Though many early stage companies don’t form creative partnerships until they’re more established, we’ve found it valuable to think about this kind of partnership early on. If done right, creative partnerships can positively influence your brand, widen your audience, enrich your team, and spark new ideas.

Here are some of our learnings that can be applied to all types of partnerships, but particularly creative partnerships.


Partnerships can allow you to expand your vision into areas it might not naturally reach, which is useful especially if you don’t have a lot of brand recognition. For example, images are very important to my company, Neon, so we’ve chosen to align ourselves with a few different image-driven organizations in areas that our products don’t directly address—like human rights and art. We established these partnerships while our company was still quite small, which had the benefit of expanding our brand recognition while also broadening our community. We’ve met job candidates, future customers, and potential partners through our partners.

Another advantage of forming creative partnerships is that our entire team has benefitted. Talking about what our partners are doing and how we’re working with them really helps share the message with our team that we’re not just building products; we’re building a place that people come to do great work in an enriching, creative environment.
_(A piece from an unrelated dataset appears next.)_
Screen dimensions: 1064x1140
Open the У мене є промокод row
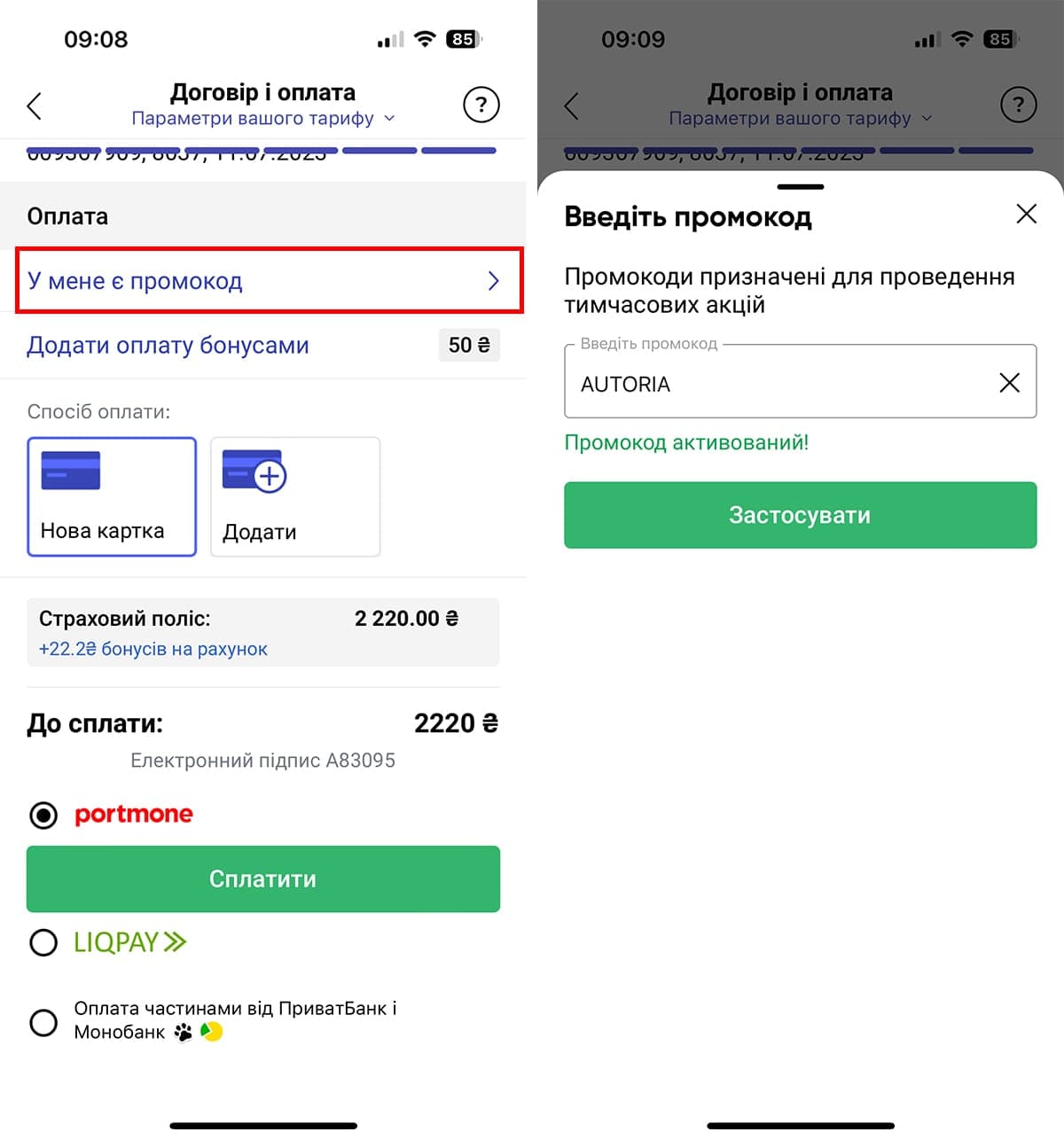pyautogui.click(x=270, y=280)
When our office space hosted a pop-up art show with Bonhams, we not only got to unite two audiences that don’t frequently mix (art and tech), but our team’s perspective on our space was changed by experiencing new art in the office every day during the show.


There are a number of ways to start drafting a list of potential partners. A few that have been most useful for my company include: identify messages you might want to share but don’t have the background or platform to; go to events that will allow you to get exposure to people thinking about issues in different ways; and think ahead about where you want the perception of your company to be in a few years.
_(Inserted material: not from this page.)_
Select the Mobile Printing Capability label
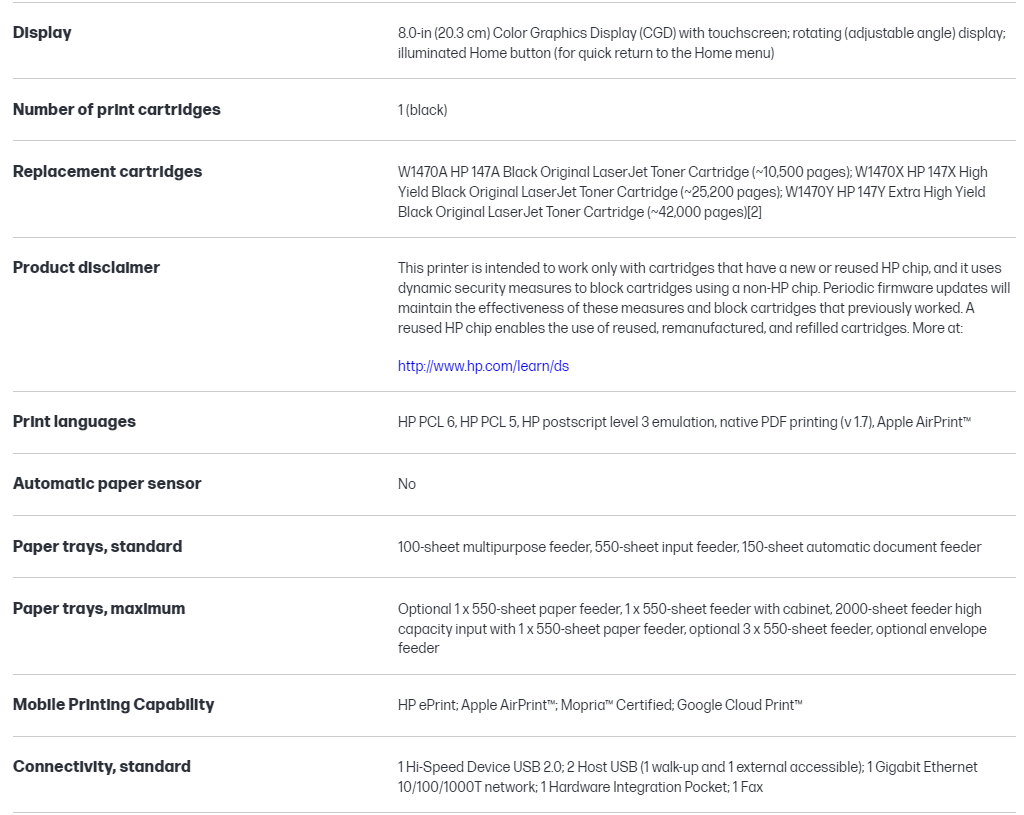Screen dimensions: 1024x815 [x=113, y=705]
One of the best ways to add to your potential partners list is by being open to ideas from anywhere. I experienced this firsthand when I attended a conference on technology and human rights at Carnegie Mellon a couple of years ago. It was there that I met Sam Gregory, Program Director at WITNESS, an organization that trains citizen journalists to document and report human rights violations through video, images, and social media. Though I hadn’t attended the event with a specific agenda, right away it clicked for me that using our image technology for human rights is an interesting and important application and that WITNESS would be a great partner.


Devote time to managing your relationship

We’ve seen founders at early-stage companies afraid to approach a potential partner because they’re afraid their company isn’t big enough or, they won’t have time to manage a partnership. Like any relationship, partnerships need attention and take time to nurture. Despite this, it’s sometimes best to simply “jump in.” We’ve found that the earlier programs and structures like this are introduced, the more successful they are, because they can grow alongside the company. Think about the scope of partnership that will work for you at this moment and start there.

Communicate the “why”

Develop a shared vision for your partnership with your partner. Clearly identify the new ideas, materials, experiences you hope to generate through your partnership. Partnerships are much more likely to be successful when both parties are aligned on goals and purpose. Don’t be afraid to communicate these in clear language at the outset, and check in regularly to be sure you and your partner are still aligned.

Do it your own way

Partnerships can take many forms. Your partner can be someone you host public events with, someone you publish joint articles and blog posts with, someone you rely on for brainstorming new ideas.

Sophie Lebrecht is currently chief operating officer at Allen Institute for AI.